Awww I wondered ... The shampoo I have is THICK! And it doesnt like to spread on D at all! I'll def. remember this , we are going through shampoo fast!


----------



## BeauShel (May 20, 2007)

Sounds like you and Diesel are doing great at bathtime. I am really going to remember the diluting of shampoo.


----------



## lovealways_jami (Apr 17, 2007)

He is doing wonderful ~ All of the sudden!
It must be the "inside" thing.
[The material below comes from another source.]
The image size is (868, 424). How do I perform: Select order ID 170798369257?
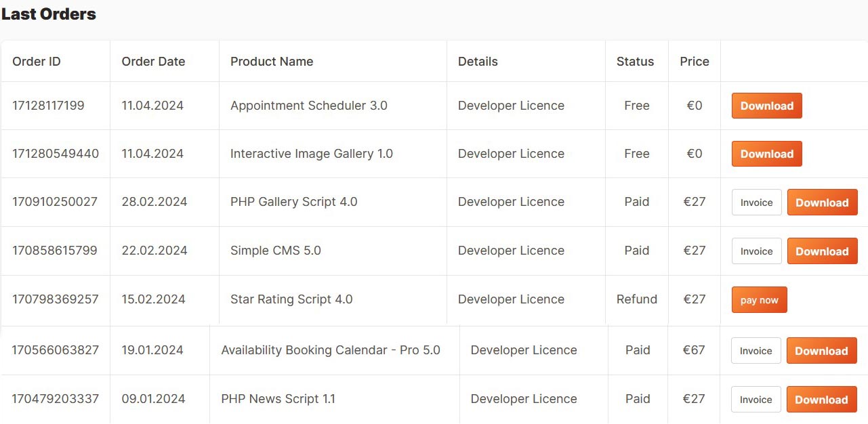(x=56, y=299)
I hope he only gets better! Do yall blow dry your dogs? I did Diesel for awhile, but it was just taking to long! I used colder air rather than hot so he didnt overheat! What do yall think?


----------



## kalkid (Feb 22, 2007)

lovealways_jami said:


> Any other tips?


Find a nice lake or pond where you can do it, then the clean up is really easy. Throw a stick in the water, dog retrieves, shampoo dog, repeating stick throwing exercise until soap is rinsed more likely until arm is sore, keep dog out of water to dry. Go home with nice smelling/looking tired dog that will sleep all night.


----------



## lovealways_jami (Apr 17, 2007)

kalkid said:


> Find a nice lake or pond where you can do it, then the clean up is really easy. Throw a stick in the water, dog retrieves, shampoo dog, repeating stick throwing exercise until soap is rinsed more likely until arm is sore, keep dog out of water to dry. Go home with nice smelling/looking tired dog that will sleep all night.


Its winter LOL


----------



## AquaClaraCanines (Mar 5, 2006)

OMG ADD A SHOWER SPRAYER to things I cannot live without!!!!!!!!! HA!


----------



## LibertyME (Jan 6, 2007)

I used to just towel dry with many towels and call it good...but when I started taking Liberty for therapy dog visits...she needed to be bathed alot more frequently which meant she would be too wet to take anywhere. I used the hair dryer for a while, but it took FOREVER and never really did a great job. 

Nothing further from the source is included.